Womit ich in tiefer Ehrfurcht verharre
eines Königlichen Kommissariats untertänigster
Georg Wilhelm Friedrich Hegel
seitheriger Rektor und Professor
am Königl. Gymnasium dahier.
(Brief 297. Hegel an das Nürnberger Stadtkommissariat, 7.9.1816, Briefe von und an Hegel. Bd. II 1813-1822, S. 129, zit. n. Meiner 1969)

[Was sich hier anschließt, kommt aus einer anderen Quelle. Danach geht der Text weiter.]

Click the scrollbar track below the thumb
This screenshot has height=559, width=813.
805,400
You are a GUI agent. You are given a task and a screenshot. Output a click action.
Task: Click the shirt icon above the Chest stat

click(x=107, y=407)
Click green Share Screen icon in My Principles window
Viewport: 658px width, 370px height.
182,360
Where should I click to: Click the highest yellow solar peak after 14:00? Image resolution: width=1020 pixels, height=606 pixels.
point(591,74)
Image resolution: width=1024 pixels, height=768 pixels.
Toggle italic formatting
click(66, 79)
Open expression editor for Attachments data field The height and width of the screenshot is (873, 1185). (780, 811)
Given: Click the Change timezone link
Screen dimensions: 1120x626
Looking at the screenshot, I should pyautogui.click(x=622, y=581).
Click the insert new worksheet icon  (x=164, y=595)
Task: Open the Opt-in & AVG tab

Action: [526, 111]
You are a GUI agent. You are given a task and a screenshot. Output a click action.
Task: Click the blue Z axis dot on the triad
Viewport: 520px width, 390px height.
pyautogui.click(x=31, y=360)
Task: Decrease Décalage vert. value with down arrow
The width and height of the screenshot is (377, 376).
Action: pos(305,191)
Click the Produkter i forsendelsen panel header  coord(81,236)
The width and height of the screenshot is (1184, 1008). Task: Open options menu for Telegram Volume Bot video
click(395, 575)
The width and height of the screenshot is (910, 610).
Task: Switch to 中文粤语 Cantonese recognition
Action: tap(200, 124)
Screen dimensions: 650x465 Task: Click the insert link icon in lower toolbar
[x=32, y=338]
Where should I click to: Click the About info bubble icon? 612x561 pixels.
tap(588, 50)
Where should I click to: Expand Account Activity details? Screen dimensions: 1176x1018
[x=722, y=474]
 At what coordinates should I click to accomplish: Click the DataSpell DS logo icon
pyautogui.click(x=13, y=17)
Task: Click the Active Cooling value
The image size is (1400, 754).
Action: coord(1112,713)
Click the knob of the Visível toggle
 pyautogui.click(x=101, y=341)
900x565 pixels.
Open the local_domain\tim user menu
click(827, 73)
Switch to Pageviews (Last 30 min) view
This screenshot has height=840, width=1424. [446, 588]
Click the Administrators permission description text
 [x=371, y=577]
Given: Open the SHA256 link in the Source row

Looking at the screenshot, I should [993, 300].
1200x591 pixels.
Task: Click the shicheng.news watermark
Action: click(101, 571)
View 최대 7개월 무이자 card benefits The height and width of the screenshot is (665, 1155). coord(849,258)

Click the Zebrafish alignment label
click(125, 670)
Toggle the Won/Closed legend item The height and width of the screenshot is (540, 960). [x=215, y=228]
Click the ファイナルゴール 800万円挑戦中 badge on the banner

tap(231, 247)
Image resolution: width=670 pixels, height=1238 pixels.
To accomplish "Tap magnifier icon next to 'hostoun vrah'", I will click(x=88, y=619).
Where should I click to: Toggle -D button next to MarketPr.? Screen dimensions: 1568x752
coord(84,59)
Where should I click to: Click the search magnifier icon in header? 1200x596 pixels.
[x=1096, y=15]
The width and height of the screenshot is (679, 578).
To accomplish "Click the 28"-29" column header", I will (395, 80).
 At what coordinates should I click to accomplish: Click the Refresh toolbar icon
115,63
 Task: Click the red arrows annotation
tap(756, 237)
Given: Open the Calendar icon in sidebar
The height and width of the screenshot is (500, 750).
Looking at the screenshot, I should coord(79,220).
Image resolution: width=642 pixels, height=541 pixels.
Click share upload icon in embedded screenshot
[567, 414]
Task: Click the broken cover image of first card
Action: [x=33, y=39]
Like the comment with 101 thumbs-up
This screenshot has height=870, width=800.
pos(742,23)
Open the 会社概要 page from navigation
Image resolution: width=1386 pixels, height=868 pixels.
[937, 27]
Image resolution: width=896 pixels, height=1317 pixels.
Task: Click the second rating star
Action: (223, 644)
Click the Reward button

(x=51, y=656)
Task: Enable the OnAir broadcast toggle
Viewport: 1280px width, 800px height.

Am 19. Oktober 1816 traf Hegel in Heidelberg ein und trat seine erste ordentliche Professorenstelle an. 1818 wurde Hegel erneut nach Berlin berufen. Er nahm diesmal die Berufung an und lehrte an der Berliner Universität bis zu seinem völlig unerwarteten Tod am 14. November 1831. Offiziell starb Hegel an der damals in Berlin wütenden Cholera. Genaue Nachforschungen zeigen jedoch, dass diese Diagnose nicht haltbar ist, wahrscheinlich starb Hegel an einem chronischen Magenleiden, das sich akut verschlimmerte. Begraben wurde Hegel neben Fichte auf dem Berliner Dorotheenstädter Friedhof.